TESTO IN ESAME
È un’Italia d’esportazione, la nostra. Di fatica e raccordo. Qui nell’immediato dopoguerra e su queste strade, molti nostri connazionali si sono trasferiti in cerca di un lavoro e di un futuro migliore da garantire ai propri figli. Tanti emigrati hanno sgobbato nelle miniere di carbone, con l’umiltà di un popolo che era in ginocchio e voleva assolutamente rialzarsi. Ciclisticamente parlando, quello che stiamo vivendo è un ciclismo impoverito, fatto di ragazzi al servizio di una nuova generazione di fenomeni, nella quale noi italiani ricopriamo il ruolo di onestissimi portatori d’acqua o tuttalpiù di operai specializzati. Davide Ballerini viene da Cantù e vive a Vacallo, nel Canton Ticino. Ha 26 anni e tanti sogni.

DOMANDE SUL MATERIALE
A) Ricopia parola per parola il passo del testo su Davide Ballerini, cominciando da "È un’Italia d’esportazione, la" e proseguendo fino a "e tanti sogni.".
B) Porta avanti il testo su Davide Ballerini e l'emigrazione italiana, riprendendo subito dopo la sua ultima frase.

Record tratti da un dataset
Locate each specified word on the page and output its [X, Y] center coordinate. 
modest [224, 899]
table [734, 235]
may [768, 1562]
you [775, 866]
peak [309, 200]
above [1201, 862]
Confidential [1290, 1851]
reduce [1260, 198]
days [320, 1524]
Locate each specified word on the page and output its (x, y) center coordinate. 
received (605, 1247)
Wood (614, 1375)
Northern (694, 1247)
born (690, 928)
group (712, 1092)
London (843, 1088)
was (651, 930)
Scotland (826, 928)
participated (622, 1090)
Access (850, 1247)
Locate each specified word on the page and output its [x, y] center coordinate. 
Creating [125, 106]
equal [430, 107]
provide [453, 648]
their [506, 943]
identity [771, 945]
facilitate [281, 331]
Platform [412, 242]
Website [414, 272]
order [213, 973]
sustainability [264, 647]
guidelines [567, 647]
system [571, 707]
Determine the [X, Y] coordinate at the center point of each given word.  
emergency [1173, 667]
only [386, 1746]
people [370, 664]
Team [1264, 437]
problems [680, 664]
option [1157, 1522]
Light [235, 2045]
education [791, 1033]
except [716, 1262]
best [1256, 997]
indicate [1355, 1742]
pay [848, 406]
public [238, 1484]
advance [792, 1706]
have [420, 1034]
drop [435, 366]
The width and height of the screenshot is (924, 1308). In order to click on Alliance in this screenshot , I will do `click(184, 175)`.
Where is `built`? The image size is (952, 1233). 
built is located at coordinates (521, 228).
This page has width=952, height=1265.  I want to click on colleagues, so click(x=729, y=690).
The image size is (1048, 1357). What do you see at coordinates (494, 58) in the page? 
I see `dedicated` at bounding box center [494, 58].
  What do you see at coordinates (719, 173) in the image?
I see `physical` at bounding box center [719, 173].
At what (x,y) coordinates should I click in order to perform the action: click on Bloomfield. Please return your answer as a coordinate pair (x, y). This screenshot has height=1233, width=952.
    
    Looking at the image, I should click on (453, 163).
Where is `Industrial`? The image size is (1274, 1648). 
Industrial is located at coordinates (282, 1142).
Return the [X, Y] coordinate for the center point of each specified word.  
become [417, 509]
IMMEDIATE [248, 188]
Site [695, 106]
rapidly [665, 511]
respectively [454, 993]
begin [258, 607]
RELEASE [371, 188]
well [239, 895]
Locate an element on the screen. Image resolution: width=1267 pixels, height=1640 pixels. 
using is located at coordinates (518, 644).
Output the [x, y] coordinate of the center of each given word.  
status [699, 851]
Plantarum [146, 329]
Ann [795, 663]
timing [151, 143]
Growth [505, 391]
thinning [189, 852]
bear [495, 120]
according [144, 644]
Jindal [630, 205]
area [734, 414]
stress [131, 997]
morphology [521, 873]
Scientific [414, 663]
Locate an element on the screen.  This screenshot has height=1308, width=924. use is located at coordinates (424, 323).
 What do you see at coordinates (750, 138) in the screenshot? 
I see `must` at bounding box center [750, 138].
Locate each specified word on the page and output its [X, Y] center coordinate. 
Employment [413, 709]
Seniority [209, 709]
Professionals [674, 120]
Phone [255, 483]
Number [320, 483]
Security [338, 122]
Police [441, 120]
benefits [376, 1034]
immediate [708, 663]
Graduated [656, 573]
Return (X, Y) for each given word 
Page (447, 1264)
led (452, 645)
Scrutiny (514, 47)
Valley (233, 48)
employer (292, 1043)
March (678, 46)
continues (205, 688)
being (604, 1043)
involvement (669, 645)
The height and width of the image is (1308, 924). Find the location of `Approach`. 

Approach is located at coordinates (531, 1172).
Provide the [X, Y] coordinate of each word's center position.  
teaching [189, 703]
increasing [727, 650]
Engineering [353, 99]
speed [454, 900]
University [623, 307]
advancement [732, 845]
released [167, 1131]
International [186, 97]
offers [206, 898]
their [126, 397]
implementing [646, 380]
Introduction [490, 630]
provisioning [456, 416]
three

RISPOSTE ALL'ESERCIZIO
A)
È un’Italia d’esportazione, la nostra. Di fatica e raccordo. Qui nell’immediato dopoguerra e su queste strade, molti nostri connazionali si sono trasferiti in cerca di un lavoro e di un futuro migliore da garantire ai propri figli. Tanti emigrati hanno sgobbato nelle miniere di carbone, con l’umiltà di un popolo che era in ginocchio e voleva assolutamente rialzarsi. Ciclisticamente parlando, quello che stiamo vivendo è un ciclismo impoverito, fatto di ragazzi al servizio di una nuova generazione di fenomeni, nella quale noi italiani ricopriamo il ruolo di onestissimi portatori d’acqua o tuttalpiù di operai specializzati. Davide Ballerini viene da Cantù e vive a Vacallo, nel Canton Ticino. Ha 26 anni e tanti sogni.

B)
Oggi sarà l’uomo di fatica e di supporto, e si spera possa essere - se ci sarà l’occasione - anche l’uomo in più. «Sognavo di diventare un giorno corridore e ce l’ho fatta. Sognavo di arrivare in questa squadra e ci sono riuscito. Adesso sogno le Classiche del Nord, ad incominciare da questo magico Giro delle Fiandre, anche se la più bella di tutte resta la Roubaix. Sono comunque felice già di esserci, ma il vero sogno, quello più grande e vincerle. Provare un giorno a vincere queste corse che profumano di storiua, soprattutto la classica del pavé, la corsa che per due volte è finita a Franco Ballerini, un corridore che io ho amato come nessun altro». Oggi il Fiandre, con il compito di portare là il campione del mondo Julian Alaphilippe, per la Roubaix Davide dovrà aspettare invece il 3 ottobre, visto che per questioni pandemiche è stata differita.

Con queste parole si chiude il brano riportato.